**REQUIREMENT:** Rewrite all the lines below, requests included, multiplying only the coordinates in the answers by 1.75 and rounding each to a whole number, with halves rounded up. Leave the pictures out.

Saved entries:
|---|
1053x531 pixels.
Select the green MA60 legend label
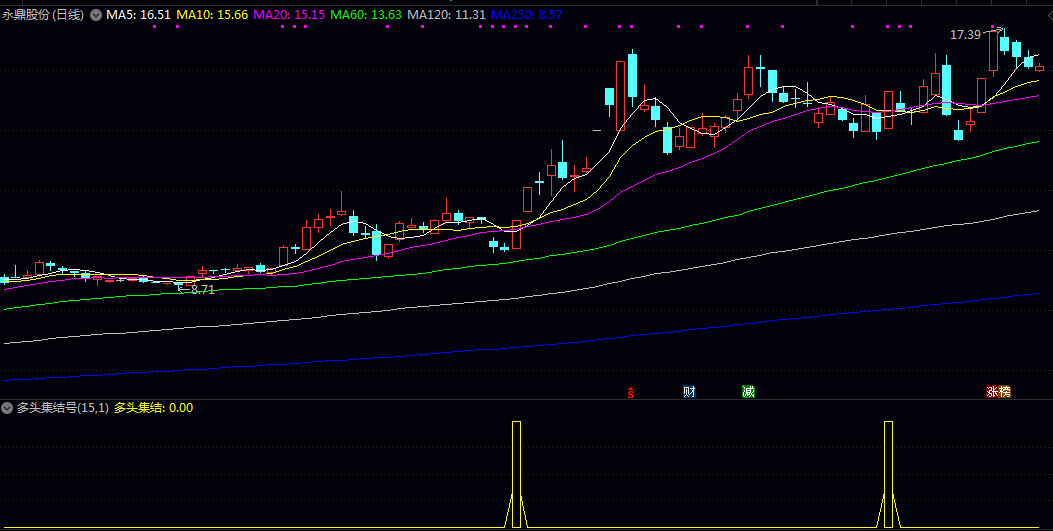(366, 16)
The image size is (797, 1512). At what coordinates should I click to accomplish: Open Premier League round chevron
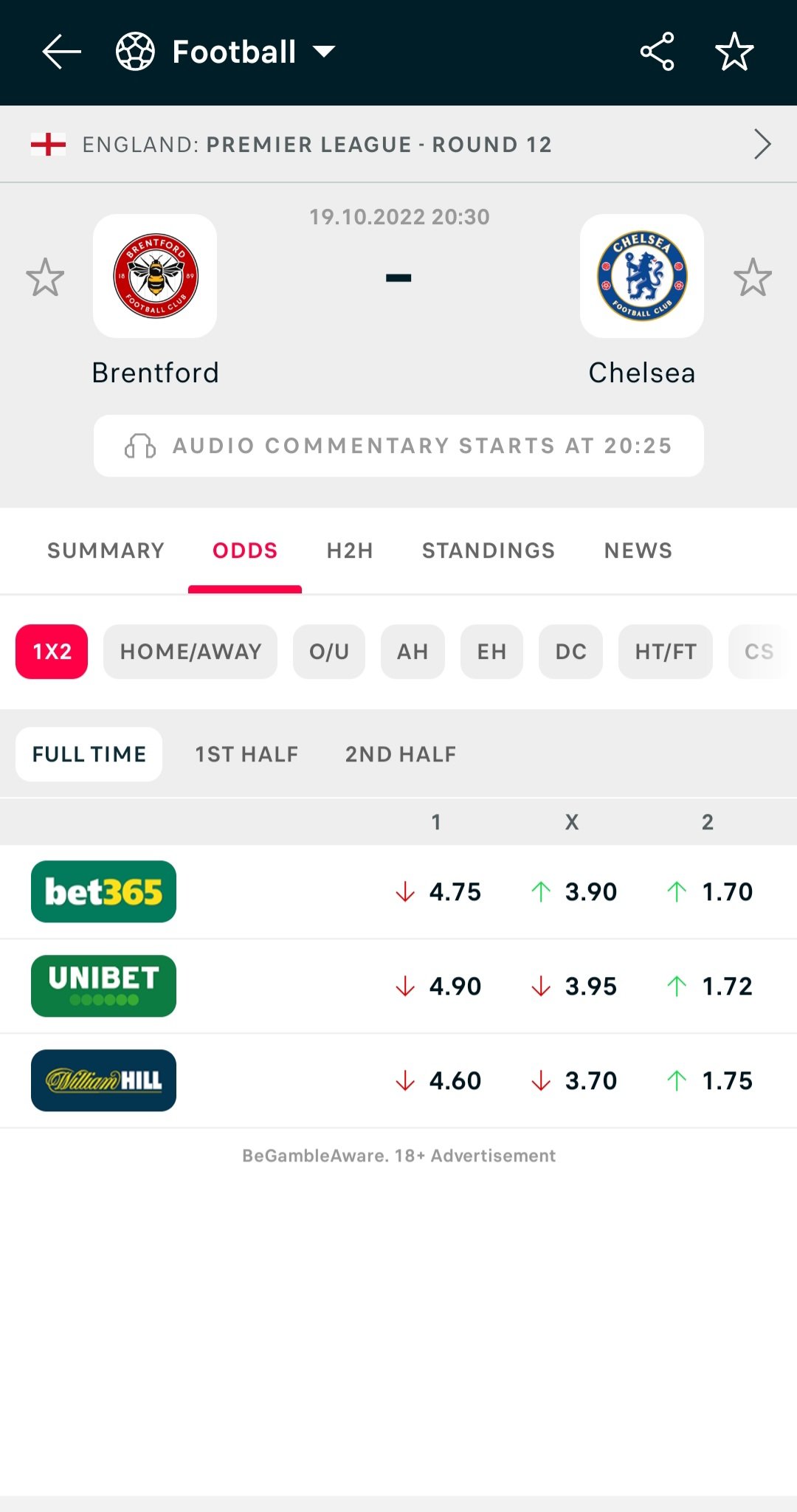[x=762, y=144]
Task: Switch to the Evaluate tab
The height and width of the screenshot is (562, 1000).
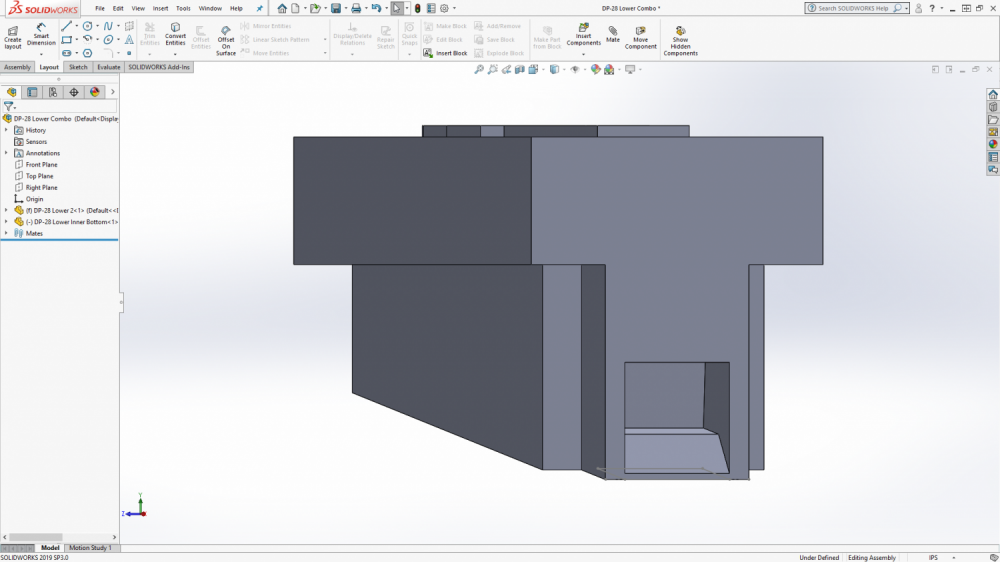Action: 109,67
|---|
**IN RESPONSE:**
1053x531 pixels.
Select the green MA60 legend label
(641, 28)
The image size is (797, 1512). At what coordinates should I click to accomplish: Open Premier League round chevron
[x=1334, y=252]
Task: Switch to the Evaluate tab
The height and width of the screenshot is (562, 1000).
Action: 191,117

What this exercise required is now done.